The woman knew, instinctively, that she should not give herself to this man. She felt in her heart that to do so would make her kin to her sisters in the unnamable profession. The church would sanction, the state would legalize, and society would accept such a union—does accept such unions—but only the divine laws of Life, given for the protection of Life, can ever make a man and a woman husband and wife. The laws that govern the right mating of human kind are not enacted by organizations either social, political, or religious, but are written in the hearts of those who would, in mating, fulfill the purpose of Life. These laws may be broken by man but they cannot by him be repealed; and the penalty that is imposed for their violation is very evident to all who have eyes to see and who observe with understanding.

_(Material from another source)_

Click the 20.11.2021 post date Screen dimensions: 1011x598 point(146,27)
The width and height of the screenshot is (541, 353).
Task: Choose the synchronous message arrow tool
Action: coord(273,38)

The woman knew, also, that, in respect and honor and gratitude to this man, she dared not do this thing against which the instinct of her heart protested. But still she asked herself: "Why? Why was the door shut against him? Why was it not in her power to do that which she so longed to do?"
And still, the thought of Failure haunted her.
And so it was, that, in asking, "why"—in seeking the reason of her failure, the woman was led back even to the years of her childhood. Back into her Yesterdays she went in search of the key that kept fast locked the door of her heart against the man whom she would have so gladly admitted. And, all the way back, as she retraced the steps of her years, she looked for one who might have the key. But she found no one. And in her Yesterdays she found only a boy who had entered her heart when it was the heart of a little girl.
That the boy of her Yesterdays lived still in the heart of the woman, she knew. But surely—surely—the boy was not strong enough to hold her woman heart against the man who sought admittance. The boy could not hold the door against the man and against the woman herself. Those vows, made so solemnly under the cherry tree, were but childish vows. It was but a play wedding, after all. And the kiss that had sealed the vows—the kiss that was so different from other kisses—it was but a childish kiss … In the long years that had come between that boy and girl the vows and the kiss had become but memories—even as the games they played—even as her keeping house and her family of dolls. That child wedding belonged only to the Yesterdays.
The woman was haunted by the thought of Failure.
SUCCESS
The world said that he was a young man to have achieved so notable a Success. And he was. But years have, really, little to do with a man's age. It is the use that a man makes of his years that ages him or keeps him young.